*Task directions*. Reproduce all of the material below line for line, without any change to its wording, and omit the pictures from your answer.
******
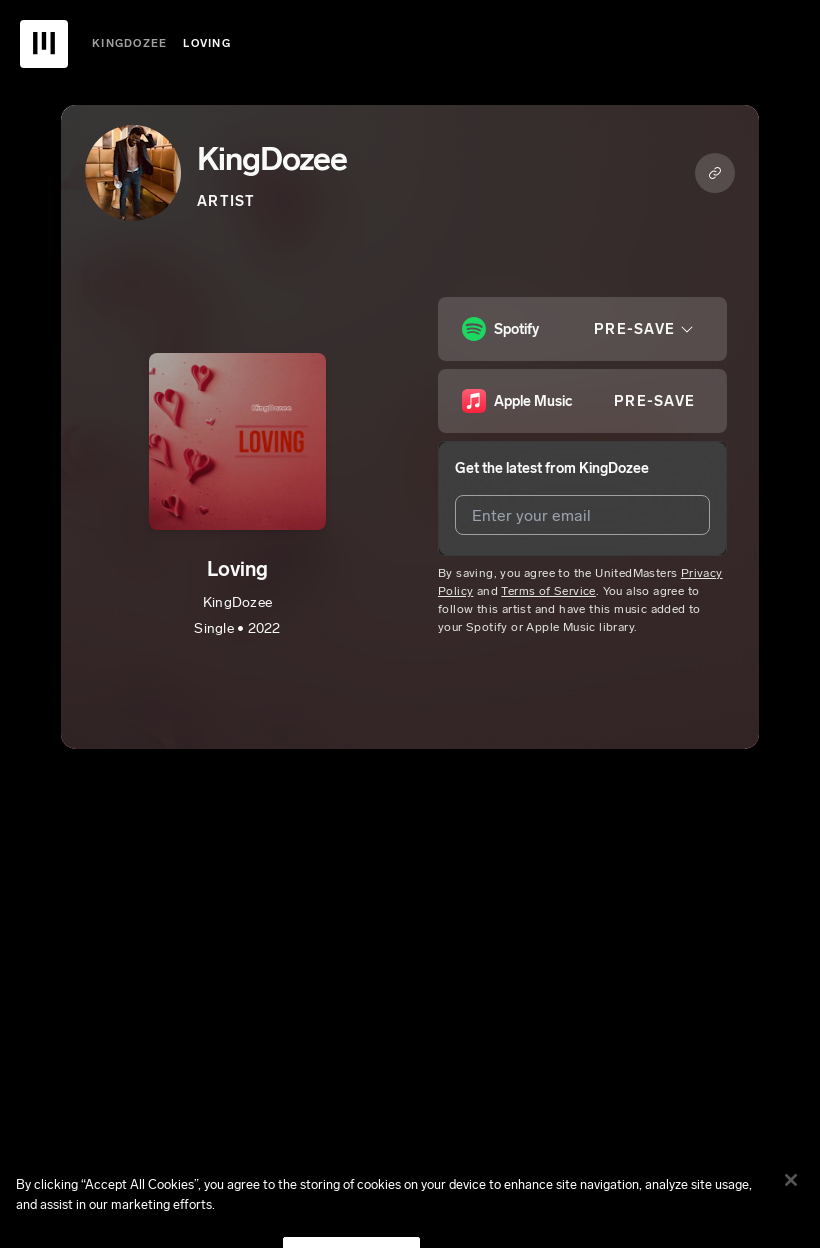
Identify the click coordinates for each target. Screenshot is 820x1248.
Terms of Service (548, 591)
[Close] (791, 1193)
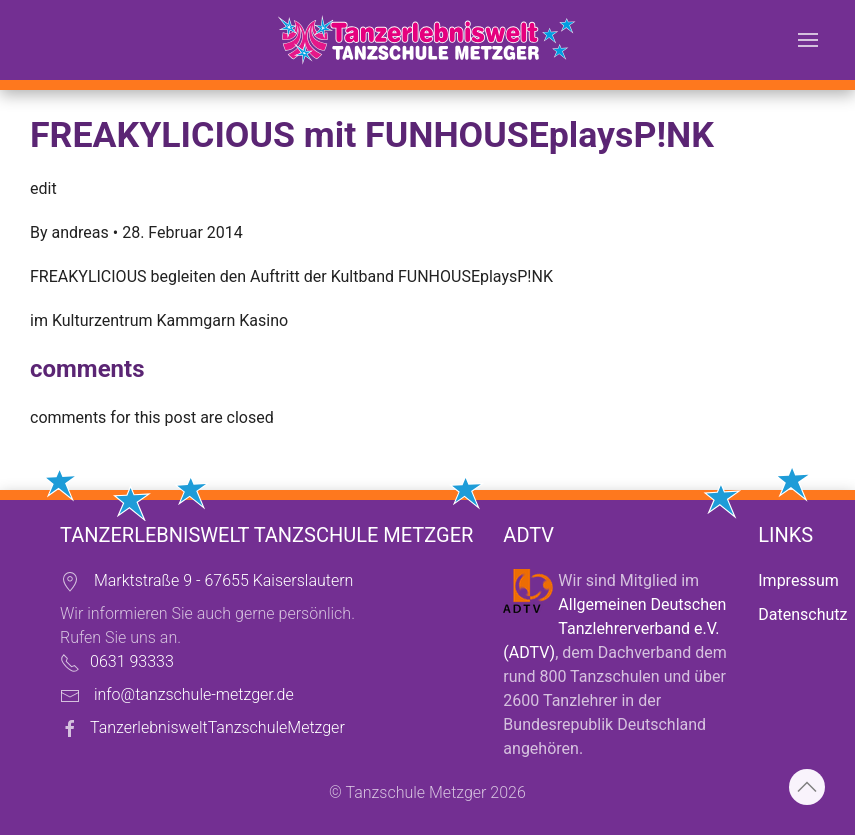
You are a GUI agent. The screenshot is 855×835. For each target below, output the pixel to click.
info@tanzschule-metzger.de (194, 694)
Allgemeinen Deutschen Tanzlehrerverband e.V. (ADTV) (614, 628)
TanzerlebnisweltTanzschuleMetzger (217, 727)
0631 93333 (132, 661)
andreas (80, 232)
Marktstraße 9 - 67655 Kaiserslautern (223, 580)
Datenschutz (802, 614)
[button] (808, 40)
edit (43, 188)
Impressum (798, 580)
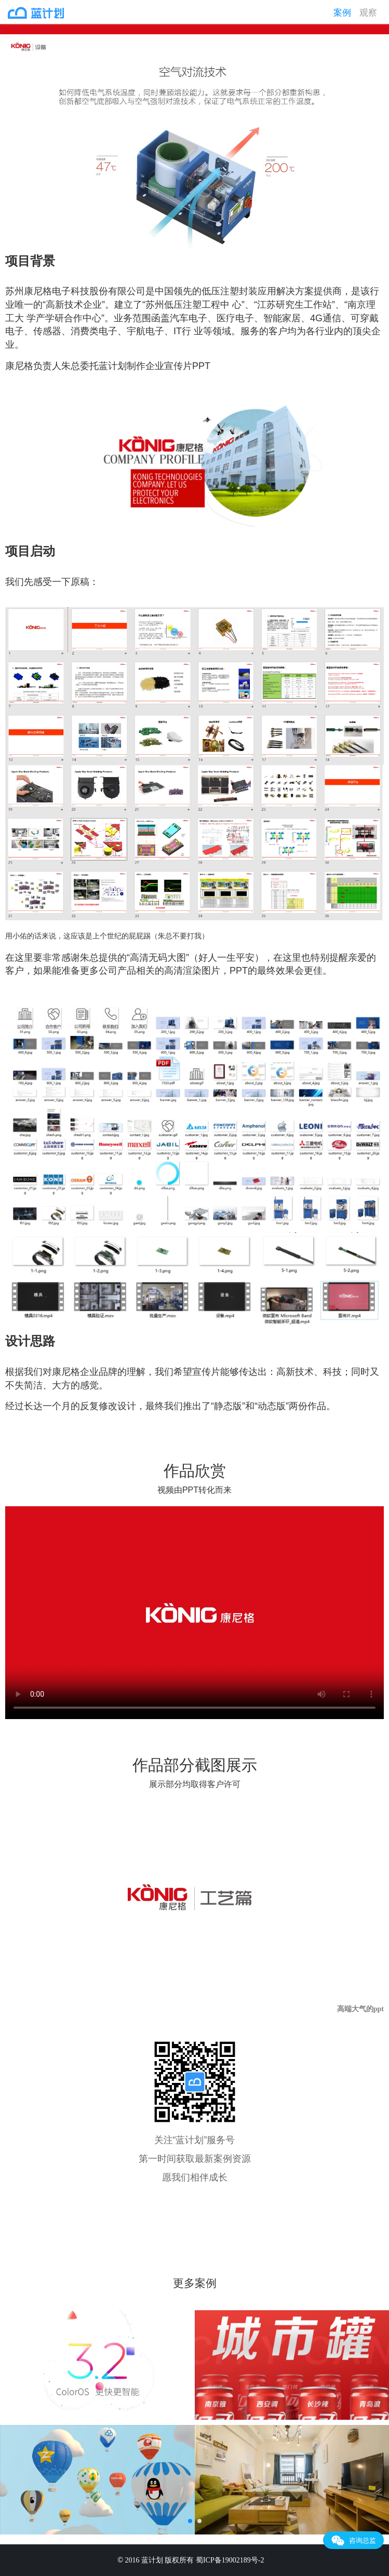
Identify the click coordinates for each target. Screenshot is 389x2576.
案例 (342, 13)
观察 (368, 13)
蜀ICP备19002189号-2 (231, 2560)
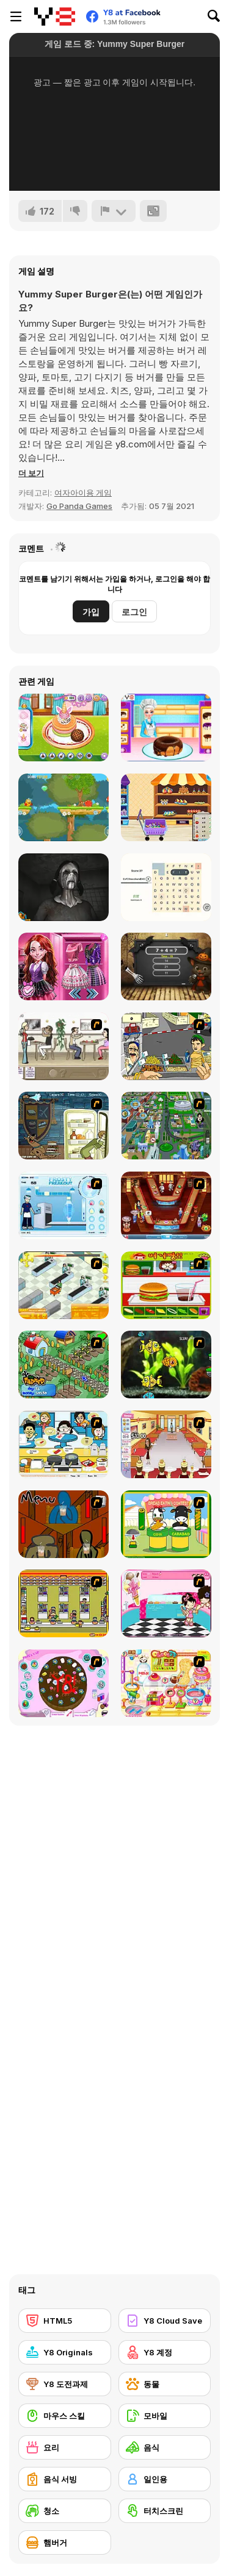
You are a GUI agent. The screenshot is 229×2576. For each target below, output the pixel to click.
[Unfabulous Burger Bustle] (166, 1444)
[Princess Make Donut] (166, 727)
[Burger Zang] (166, 1285)
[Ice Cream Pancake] (63, 727)
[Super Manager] (63, 1285)
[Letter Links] (166, 887)
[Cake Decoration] (63, 1683)
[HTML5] (64, 2320)
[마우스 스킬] (64, 2415)
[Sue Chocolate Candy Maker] (166, 1683)
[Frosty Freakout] (63, 1205)
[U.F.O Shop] (63, 1603)
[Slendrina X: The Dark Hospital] (63, 887)
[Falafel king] (166, 1046)
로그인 (134, 612)
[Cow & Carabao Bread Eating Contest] (166, 1524)
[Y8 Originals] (64, 2352)
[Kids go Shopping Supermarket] (166, 807)
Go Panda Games (79, 506)
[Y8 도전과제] (64, 2384)
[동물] (164, 2384)
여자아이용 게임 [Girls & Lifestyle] (83, 492)
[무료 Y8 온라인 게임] (54, 16)
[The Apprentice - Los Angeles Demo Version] (166, 1205)
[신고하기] (114, 211)
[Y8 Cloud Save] (164, 2320)
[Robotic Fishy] (166, 1364)
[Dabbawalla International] (166, 1125)
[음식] (164, 2447)
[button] (31, 473)
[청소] (64, 2511)
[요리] (64, 2447)
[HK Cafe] (63, 1444)
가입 (91, 612)
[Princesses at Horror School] (63, 966)
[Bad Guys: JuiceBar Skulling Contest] (63, 1524)
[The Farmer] (63, 1364)
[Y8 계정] (164, 2352)
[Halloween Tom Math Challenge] (166, 966)
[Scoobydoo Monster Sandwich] (63, 1125)
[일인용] (164, 2479)
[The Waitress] (63, 1046)
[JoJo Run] (63, 807)
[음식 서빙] (64, 2479)
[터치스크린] (164, 2511)
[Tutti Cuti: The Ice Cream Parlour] (166, 1603)
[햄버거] (64, 2542)
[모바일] (164, 2415)
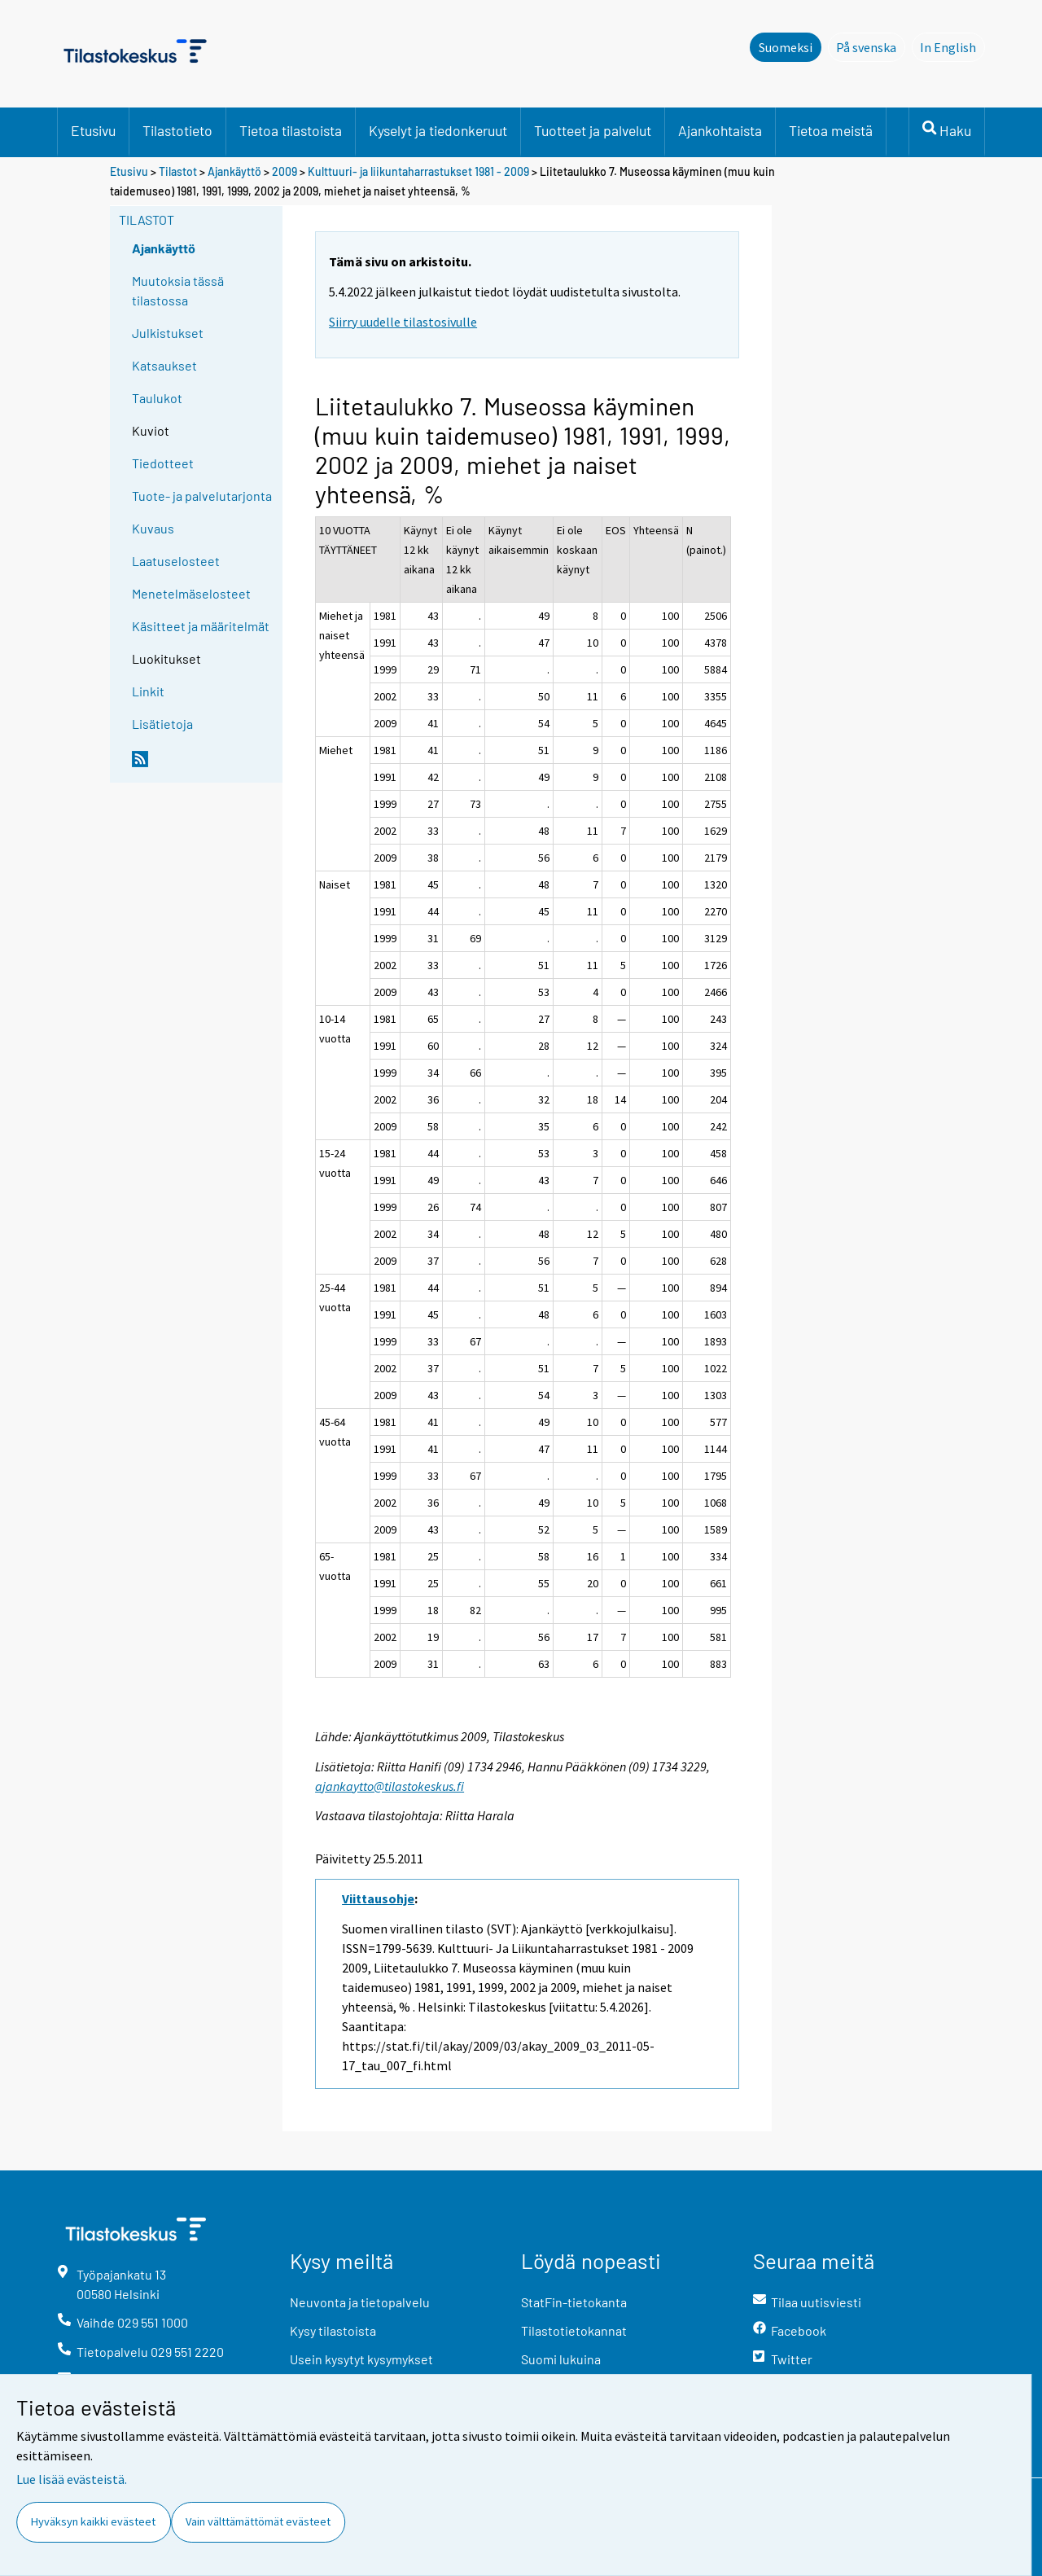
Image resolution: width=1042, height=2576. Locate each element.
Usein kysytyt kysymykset (361, 2359)
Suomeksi (785, 47)
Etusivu (93, 130)
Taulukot (157, 398)
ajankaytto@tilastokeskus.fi (389, 1786)
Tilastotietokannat (574, 2330)
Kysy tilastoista (333, 2330)
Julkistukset (168, 332)
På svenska (870, 46)
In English (952, 46)
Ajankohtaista (720, 130)
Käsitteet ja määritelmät (200, 626)
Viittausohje (378, 1898)
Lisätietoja (162, 723)
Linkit (148, 691)
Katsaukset (164, 365)
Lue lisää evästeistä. (71, 2479)
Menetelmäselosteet (191, 593)
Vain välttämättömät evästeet (258, 2521)
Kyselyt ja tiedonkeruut (438, 130)
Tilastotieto (177, 130)
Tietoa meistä (831, 130)
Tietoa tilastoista (290, 130)
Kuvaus (153, 528)
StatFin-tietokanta (574, 2302)
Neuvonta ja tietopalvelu (360, 2302)
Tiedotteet (163, 463)
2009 (284, 171)
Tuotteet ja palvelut (592, 130)
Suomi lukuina (561, 2359)
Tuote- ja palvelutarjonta (202, 495)
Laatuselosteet (176, 560)
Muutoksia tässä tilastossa (178, 290)
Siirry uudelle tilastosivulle (403, 322)
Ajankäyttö (234, 171)
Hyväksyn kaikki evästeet (93, 2521)
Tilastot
******
*Solution to the exercise*.
Identify the click coordinates for each target. Screenshot is 820x1248.
Terms of Service (548, 591)
[Close] (791, 1193)
You are a GUI agent. The screenshot is 855×835. For each target below, output the pixel to click.
info@tanzschule-metzger.de (194, 694)
Allgemeinen Deutschen Tanzlehrerverband e.V. (ADTV) (614, 628)
TanzerlebnisweltTanzschuleMetzger (217, 727)
0631 93333 (132, 661)
andreas (80, 232)
Marktstraße 9 - 67655 Kaiserslautern (223, 580)
Datenschutz (802, 614)
[button] (808, 40)
edit (43, 188)
Impressum (798, 580)
Identify the click coordinates for each target. Screenshot is 389x2576.
案例 (342, 13)
观察 (368, 13)
蜀ICP备19002189号-2 (231, 2560)
You are a GUI agent. The screenshot is 229×2576. For each target below, output the pixel to click.
[Unfabulous Burger Bustle] (166, 1444)
[Princess Make Donut] (166, 727)
[Burger Zang] (166, 1285)
[Ice Cream Pancake] (63, 727)
[Super Manager] (63, 1285)
[Letter Links] (166, 887)
[Cake Decoration] (63, 1683)
[HTML5] (64, 2320)
[마우스 스킬] (64, 2415)
[Sue Chocolate Candy Maker] (166, 1683)
[Frosty Freakout] (63, 1205)
[U.F.O Shop] (63, 1603)
[Slendrina X: The Dark Hospital] (63, 887)
[Falafel king] (166, 1046)
로그인 (134, 612)
[Cow & Carabao Bread Eating Contest] (166, 1524)
[Y8 Originals] (64, 2352)
[Kids go Shopping Supermarket] (166, 807)
Go Panda Games (79, 506)
[Y8 도전과제] (64, 2384)
[동물] (164, 2384)
여자아이용 게임 [Girls & Lifestyle] (83, 492)
[무료 Y8 온라인 게임] (54, 16)
[The Apprentice - Los Angeles Demo Version] (166, 1205)
[신고하기] (114, 211)
[Y8 Cloud Save] (164, 2320)
[Robotic Fishy] (166, 1364)
[Dabbawalla International] (166, 1125)
[음식] (164, 2447)
[button] (31, 473)
[청소] (64, 2511)
[요리] (64, 2447)
[HK Cafe] (63, 1444)
가입 (91, 612)
[Princesses at Horror School] (63, 966)
[Bad Guys: JuiceBar Skulling Contest] (63, 1524)
[The Farmer] (63, 1364)
[Y8 계정] (164, 2352)
[Halloween Tom Math Challenge] (166, 966)
[Scoobydoo Monster Sandwich] (63, 1125)
[일인용] (164, 2479)
[The Waitress] (63, 1046)
[JoJo Run] (63, 807)
[음식 서빙] (64, 2479)
[터치스크린] (164, 2511)
[Tutti Cuti: The Ice Cream Parlour] (166, 1603)
[햄버거] (64, 2542)
[모바일] (164, 2415)
Image resolution: width=1042, height=2576. Locate each element.
Usein kysytyt kysymykset (361, 2359)
Suomeksi (785, 47)
Etusivu (93, 130)
Taulukot (157, 398)
ajankaytto@tilastokeskus.fi (389, 1786)
Tilastotietokannat (574, 2330)
Kysy tilastoista (333, 2330)
Julkistukset (168, 332)
På svenska (870, 46)
In English (952, 46)
Ajankohtaista (720, 130)
Käsitteet ja määritelmät (200, 626)
Viittausohje (378, 1898)
Lisätietoja (162, 723)
Linkit (148, 691)
Katsaukset (164, 365)
Lue lisää evästeistä. (71, 2479)
Menetelmäselosteet (191, 593)
Vain välttämättömät evästeet (258, 2521)
Kyselyt ja tiedonkeruut (438, 130)
Tilastotieto (177, 130)
Tietoa meistä (831, 130)
Tietoa tilastoista (290, 130)
Kuvaus (153, 528)
StatFin-tietokanta (574, 2302)
Neuvonta ja tietopalvelu (360, 2302)
Tiedotteet (163, 463)
2009 (284, 171)
Tuotteet ja palvelut (592, 130)
Suomi lukuina (561, 2359)
Tuote- ja palvelutarjonta (202, 495)
Laatuselosteet (176, 560)
Muutoksia tässä tilastossa (178, 290)
Siirry uudelle tilastosivulle (403, 322)
Ajankäyttö (234, 171)
Hyväksyn kaikki evästeet (93, 2521)
Tilastot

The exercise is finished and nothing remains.